EXERCISE DIRECTIONS:
Every entry must be output exactly as it was written.

DATASET EXTRACT:
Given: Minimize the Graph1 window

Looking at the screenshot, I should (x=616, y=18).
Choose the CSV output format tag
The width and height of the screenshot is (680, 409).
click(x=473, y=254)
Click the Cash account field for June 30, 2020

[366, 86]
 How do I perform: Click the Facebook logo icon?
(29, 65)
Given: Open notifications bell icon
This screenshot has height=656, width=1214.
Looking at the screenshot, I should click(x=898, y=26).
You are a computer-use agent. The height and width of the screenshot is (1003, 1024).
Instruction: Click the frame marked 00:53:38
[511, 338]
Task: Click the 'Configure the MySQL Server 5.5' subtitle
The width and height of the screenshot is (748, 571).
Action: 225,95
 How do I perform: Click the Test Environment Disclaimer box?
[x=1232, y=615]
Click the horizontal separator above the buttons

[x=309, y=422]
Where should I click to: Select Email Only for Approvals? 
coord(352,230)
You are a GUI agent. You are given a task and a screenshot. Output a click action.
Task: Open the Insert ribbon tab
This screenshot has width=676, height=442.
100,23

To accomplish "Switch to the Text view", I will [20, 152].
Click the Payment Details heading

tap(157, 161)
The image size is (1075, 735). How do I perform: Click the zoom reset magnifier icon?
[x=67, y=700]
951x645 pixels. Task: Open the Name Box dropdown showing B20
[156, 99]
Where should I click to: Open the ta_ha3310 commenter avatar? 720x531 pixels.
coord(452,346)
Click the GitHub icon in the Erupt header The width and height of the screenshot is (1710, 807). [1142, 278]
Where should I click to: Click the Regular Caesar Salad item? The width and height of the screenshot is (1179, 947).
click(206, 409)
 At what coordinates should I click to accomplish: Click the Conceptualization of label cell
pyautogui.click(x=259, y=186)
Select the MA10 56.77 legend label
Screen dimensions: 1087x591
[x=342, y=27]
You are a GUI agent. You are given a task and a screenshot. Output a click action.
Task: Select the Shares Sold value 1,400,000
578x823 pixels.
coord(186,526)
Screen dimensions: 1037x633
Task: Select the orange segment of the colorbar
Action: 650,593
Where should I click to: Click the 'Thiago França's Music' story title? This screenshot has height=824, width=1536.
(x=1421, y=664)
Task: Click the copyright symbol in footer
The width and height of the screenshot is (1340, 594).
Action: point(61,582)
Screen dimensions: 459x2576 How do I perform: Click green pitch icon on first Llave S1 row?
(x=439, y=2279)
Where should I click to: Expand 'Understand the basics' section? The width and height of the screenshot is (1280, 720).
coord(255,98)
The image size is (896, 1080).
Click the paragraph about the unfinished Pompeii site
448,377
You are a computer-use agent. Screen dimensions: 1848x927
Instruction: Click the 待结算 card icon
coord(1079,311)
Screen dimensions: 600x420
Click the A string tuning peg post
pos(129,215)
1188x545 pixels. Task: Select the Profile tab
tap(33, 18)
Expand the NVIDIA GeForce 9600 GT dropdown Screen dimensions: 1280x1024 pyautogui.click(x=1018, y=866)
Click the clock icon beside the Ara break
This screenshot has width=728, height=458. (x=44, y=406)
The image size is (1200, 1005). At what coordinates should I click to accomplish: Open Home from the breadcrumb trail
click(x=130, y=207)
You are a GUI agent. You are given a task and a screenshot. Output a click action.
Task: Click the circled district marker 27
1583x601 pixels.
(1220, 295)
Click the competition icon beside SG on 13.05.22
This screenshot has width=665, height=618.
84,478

EXERCISE RESULT:
Given: Minimize the Graph1 window

Looking at the screenshot, I should (x=616, y=18).
Choose the CSV output format tag
The width and height of the screenshot is (680, 409).
click(x=473, y=254)
Click the Cash account field for June 30, 2020

[366, 86]
 How do I perform: Click the Facebook logo icon?
(29, 65)
Given: Open notifications bell icon
This screenshot has height=656, width=1214.
Looking at the screenshot, I should click(x=898, y=26).
You are a computer-use agent. The height and width of the screenshot is (1003, 1024).
Instruction: Click the frame marked 00:53:38
[511, 338]
Task: Click the 'Configure the MySQL Server 5.5' subtitle
The width and height of the screenshot is (748, 571).
Action: 225,95
 How do I perform: Click the Test Environment Disclaimer box?
[x=1232, y=615]
Click the horizontal separator above the buttons

[x=309, y=422]
Where should I click to: Select Email Only for Approvals? 
coord(352,230)
You are a GUI agent. You are given a task and a screenshot. Output a click action.
Task: Open the Insert ribbon tab
This screenshot has width=676, height=442.
100,23

To accomplish "Switch to the Text view", I will [20, 152].
Click the Payment Details heading

tap(157, 161)
The image size is (1075, 735). How do I perform: Click the zoom reset magnifier icon?
[x=67, y=700]
951x645 pixels. Task: Open the Name Box dropdown showing B20
[156, 99]
Where should I click to: Open the ta_ha3310 commenter avatar? 720x531 pixels.
coord(452,346)
Click the GitHub icon in the Erupt header The width and height of the screenshot is (1710, 807). [1142, 278]
Where should I click to: Click the Regular Caesar Salad item? The width and height of the screenshot is (1179, 947).
click(206, 409)
 At what coordinates should I click to accomplish: Click the Conceptualization of label cell
pyautogui.click(x=259, y=186)
Select the MA10 56.77 legend label
Screen dimensions: 1087x591
[x=342, y=27]
You are a GUI agent. You are given a task and a screenshot. Output a click action.
Task: Select the Shares Sold value 1,400,000
578x823 pixels.
coord(186,526)
Screen dimensions: 1037x633
Task: Select the orange segment of the colorbar
Action: 650,593
Where should I click to: Click the 'Thiago França's Music' story title? This screenshot has height=824, width=1536.
(x=1421, y=664)
Task: Click the copyright symbol in footer
The width and height of the screenshot is (1340, 594).
Action: point(61,582)
Screen dimensions: 459x2576 How do I perform: Click green pitch icon on first Llave S1 row?
(x=439, y=2279)
Where should I click to: Expand 'Understand the basics' section? The width and height of the screenshot is (1280, 720).
coord(255,98)
The image size is (896, 1080).
Click the paragraph about the unfinished Pompeii site
448,377
You are a computer-use agent. Screen dimensions: 1848x927
Instruction: Click the 待结算 card icon
coord(1079,311)
Screen dimensions: 600x420
Click the A string tuning peg post
pos(129,215)
1188x545 pixels. Task: Select the Profile tab
tap(33, 18)
Expand the NVIDIA GeForce 9600 GT dropdown Screen dimensions: 1280x1024 pyautogui.click(x=1018, y=866)
Click the clock icon beside the Ara break
This screenshot has width=728, height=458. (x=44, y=406)
The image size is (1200, 1005). At what coordinates should I click to accomplish: Open Home from the breadcrumb trail
click(x=130, y=207)
You are a GUI agent. You are given a task and a screenshot. Output a click action.
Task: Click the circled district marker 27
1583x601 pixels.
(1220, 295)
Click the competition icon beside SG on 13.05.22
This screenshot has width=665, height=618.
84,478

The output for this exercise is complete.